On February 7, in the same trial, the following defendants will also be prosecuted:

– Juan Emilio Pérez Estrada (27), 25 years in prison
– Asley Nelson Cabrera Puente (39), 25 years
– Donger Soroa González (30), 25 years
– Yoanky Báez Albornoz (27), 25 years
– Alexander Ayllón Carvajal (23), 23 years
– Ronald García Sánchez (28), 23 years
– Jorge Vallejo Venegas (35), 22 years
– Alexis Borges Wilson (57), 22 years
– Henry Fernández Pantera (40), 22 years
– Francisco Eduardo Soler Castañeda (49), 22 years
– Lauren Martínez Ibáñez (18), 21 years
– Duannis Dabel León Taboada (22), 21 years
– Adael Jesús Leyva Díaz (24), 21 years
– Dayan Gustavo Flores Brito (22), 20 years
– Óscar Bárbaro Bravo Cruzata (23), 20 years
– Yussuan Villalba Sierra (31), 20 years
– Daisy Rodríguez Alfonso (38), 20 years
– Ricardo Duque Solis (55), 19 years
– Edel Cabrera González (28), 19 years
– Luis Armando Cruz Aguilera (21), 18 years
– Kevin Damián Frómeta Castro (19), 18 years
– Yunior García Vizcay (27), 18 years
– Adrián Oljales Mora (23), 17 years
– Yunaiky De La Caridad Linares Rodríguez (24), 17 years
– Oriol Hernández Gálvez ( 48), 17 years
– Rafael Jesús Nuñez Echenique (21), 16 years
– Brayan Piloto Pupo (18), 16 years

This Thursday the trials in San José de las Lajas and Quivicán (Mayabeque) and Havana concluded. However, the sentences have not yet been announced.

The fourth process carried out this week, in Jovellanos, Matanzas, where the opponent Félix Navarro and his daughter, the Lady in White Sayli Navarro Álvarez, were tried, among others, ended on Tuesday.

In an audio released by former political prisoner Ángel Moya, Sayli Navarro explained that his trial went the same as others held to date (with only one companion allowed per defendant and the room “full of soldiers”), and denounced that both his father and other prisoners were handcuffed, with the cuffs known as shakiras, the entire time.

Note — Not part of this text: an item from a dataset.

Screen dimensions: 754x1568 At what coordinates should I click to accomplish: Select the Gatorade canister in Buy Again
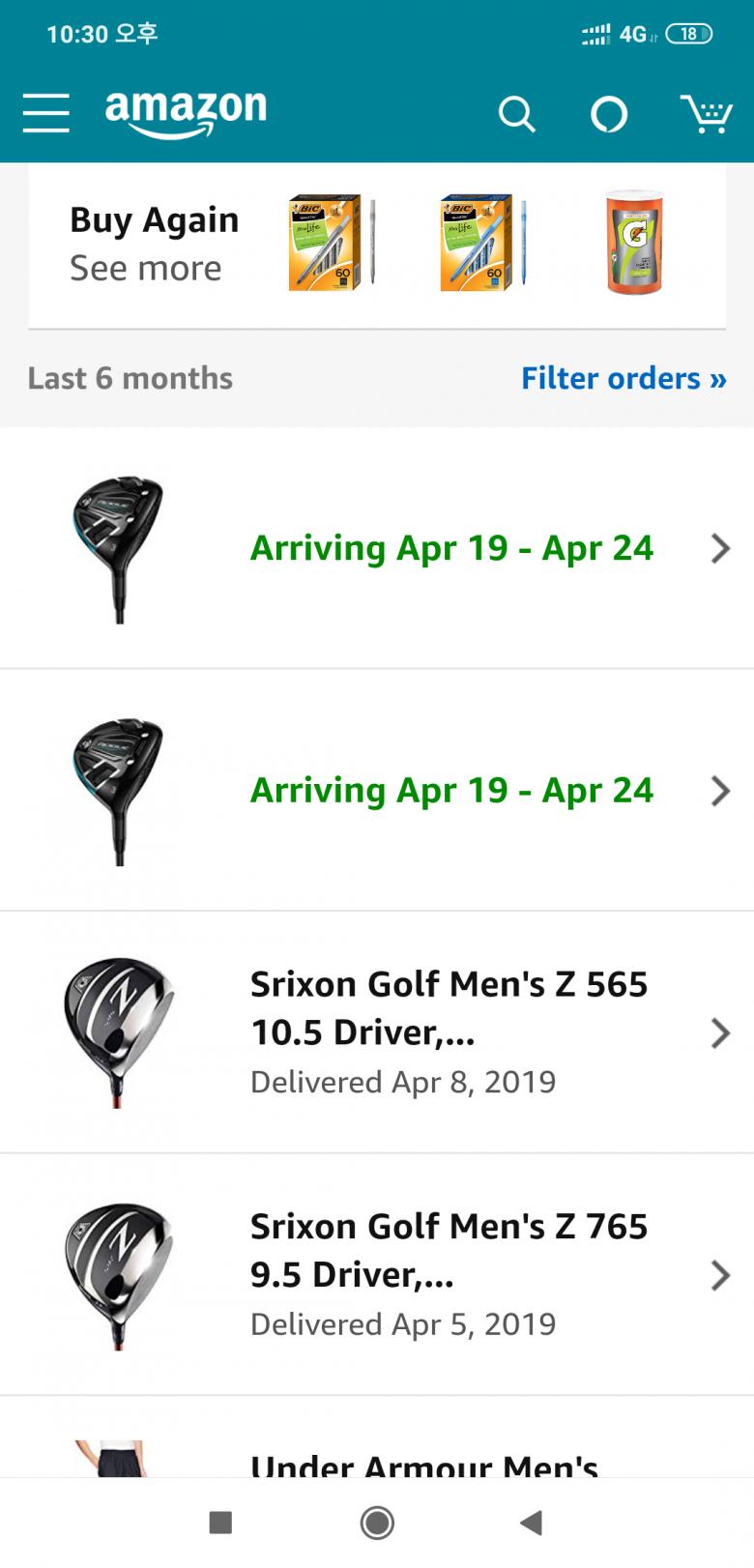click(x=634, y=242)
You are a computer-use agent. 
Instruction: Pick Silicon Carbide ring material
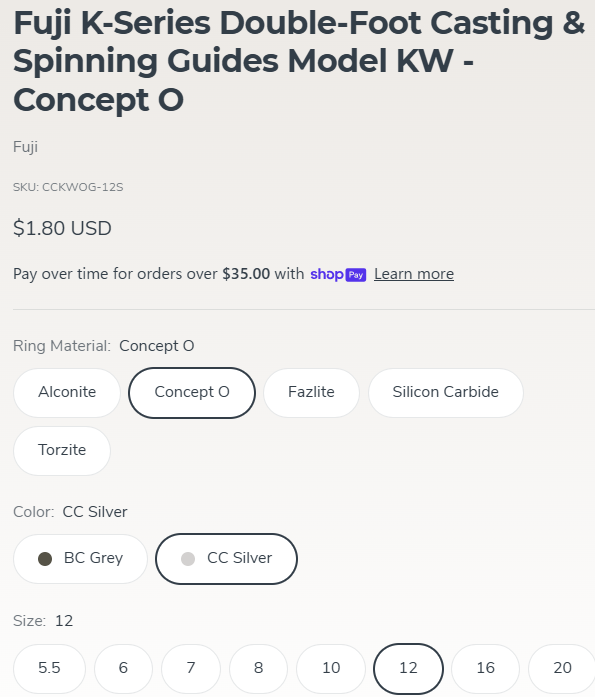[x=445, y=393]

“These handcuffs have chains that are attached to the waist, and they also have other chains that go directly to other cuffs that they put on their ankles, and that’s how they walk,” said the opponent’s daughter, who was concerned because the friction of the cuff on the ankle of her diabetic father,  can cause an injury and worsen his ailments.

“There was a boy who said that here at the police station they had beaten him” and even pointed out which officers were there, but the young man, she says, was denied, several times, the medical care he needed after the beating he received.